When I worked at Morgan Stanley (formerly Dean Witter Reynolds Inc.), I was one of the Financial Advisors who was blessed with a comparably large percentage of IPO (initial public offerings of stock) shares to give away to clients.
Here’s how it worked:
The company allocated IPO shares on a percentage basis to the branch offices based on the percentage of syndicate deals the offices participated in.
A syndicate deal is a secondary stock offering. For example, if a company like Procter & Gamble needed money to fund a new plant in Brazil, they might raise the money by issuing more stock. We would offer the stock to clients without commissions, and usually at a slightly lower price than the closing share price that day. The companies involved were quite often utility companies.
The syndicate deals always took place after the close of the market. The deals took place quickly, sometimes without warning. There was no time to chat with the clients. I called them and told them that I could give them shares in XYZ company without them paying a commission, and they had to decide at that moment.
It sounds aggressive and arm-twisting, but it really wasn’t. As a Financial Advisor, I had maybe fifty clients I could call upon who might say “yes” to such an offer, who were familiar with the process, and who were grateful for the opportunity. There was no glamour in it. The clients were usually mature investors looking for dividend yield through utility stocks.
If my branch office did 1.43% of the company’s syndicate deals, then my branch office was allocated 1.43% of the company’s retail IPO offerings. (By “retail”, I mean that a certain amount of the IPO offerings were, of course, allocated to institutional clients as well.) If I personally did 28% of my branch office’s syndicate business, then I received 28% of my branch office’s IPO allocations. The numbers were updated constantly. We had about 50 Financial Advisors in my branch office, the vast majority of whom never participated in IPOs.

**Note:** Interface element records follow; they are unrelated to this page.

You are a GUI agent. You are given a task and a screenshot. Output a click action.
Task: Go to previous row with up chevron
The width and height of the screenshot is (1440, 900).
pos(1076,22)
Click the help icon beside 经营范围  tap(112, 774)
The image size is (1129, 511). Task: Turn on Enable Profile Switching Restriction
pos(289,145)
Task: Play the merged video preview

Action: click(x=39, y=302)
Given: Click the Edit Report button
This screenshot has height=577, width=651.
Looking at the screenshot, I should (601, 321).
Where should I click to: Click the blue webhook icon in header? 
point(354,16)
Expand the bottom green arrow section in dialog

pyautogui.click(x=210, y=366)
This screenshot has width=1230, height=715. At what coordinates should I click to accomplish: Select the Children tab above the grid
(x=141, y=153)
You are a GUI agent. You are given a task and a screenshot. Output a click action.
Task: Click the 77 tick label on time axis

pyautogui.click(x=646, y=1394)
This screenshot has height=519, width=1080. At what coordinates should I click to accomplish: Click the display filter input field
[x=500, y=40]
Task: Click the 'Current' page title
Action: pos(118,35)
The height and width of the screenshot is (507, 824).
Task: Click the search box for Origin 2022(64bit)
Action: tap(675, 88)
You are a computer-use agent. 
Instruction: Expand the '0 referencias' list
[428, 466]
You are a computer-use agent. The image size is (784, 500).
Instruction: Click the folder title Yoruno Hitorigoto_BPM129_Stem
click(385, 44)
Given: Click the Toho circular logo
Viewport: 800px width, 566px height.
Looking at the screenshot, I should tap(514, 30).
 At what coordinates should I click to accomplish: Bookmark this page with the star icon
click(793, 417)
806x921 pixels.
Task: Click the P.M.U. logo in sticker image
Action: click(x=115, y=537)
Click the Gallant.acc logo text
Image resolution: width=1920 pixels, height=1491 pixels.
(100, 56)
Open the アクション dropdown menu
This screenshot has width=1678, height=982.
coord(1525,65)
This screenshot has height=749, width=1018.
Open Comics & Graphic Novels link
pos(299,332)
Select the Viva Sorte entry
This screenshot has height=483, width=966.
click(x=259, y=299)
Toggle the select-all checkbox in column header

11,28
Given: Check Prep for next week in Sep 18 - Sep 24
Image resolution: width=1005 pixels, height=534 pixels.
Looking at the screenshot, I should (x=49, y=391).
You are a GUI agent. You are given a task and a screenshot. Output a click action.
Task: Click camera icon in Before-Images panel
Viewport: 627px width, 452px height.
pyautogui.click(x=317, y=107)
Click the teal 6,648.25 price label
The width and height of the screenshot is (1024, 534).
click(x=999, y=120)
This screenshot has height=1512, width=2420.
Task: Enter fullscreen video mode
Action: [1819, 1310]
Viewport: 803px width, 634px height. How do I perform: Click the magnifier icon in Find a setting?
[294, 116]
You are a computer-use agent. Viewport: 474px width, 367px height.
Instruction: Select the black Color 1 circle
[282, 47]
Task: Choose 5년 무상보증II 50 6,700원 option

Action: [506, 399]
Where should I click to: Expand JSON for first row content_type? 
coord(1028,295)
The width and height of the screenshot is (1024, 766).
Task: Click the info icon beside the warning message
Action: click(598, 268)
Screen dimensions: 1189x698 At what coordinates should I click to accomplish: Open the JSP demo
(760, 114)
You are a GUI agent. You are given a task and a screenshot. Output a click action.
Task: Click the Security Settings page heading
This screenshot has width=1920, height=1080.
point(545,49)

If you had a Financial Advisor who told you that they couldn’t get you shares of an IPO, and they gave you various excuses, the real answer was this: either they didn’t receive ANY shares from the Branch Manager because they didn’t generally participate in syndicate deals; or they received some shares of an IPO, but they gave those shares to other customers. It would have been unusual for me to receive enough shares of a “hot” IPO to distribute to more than 3-5 clients, and I did a lot of syndicate business.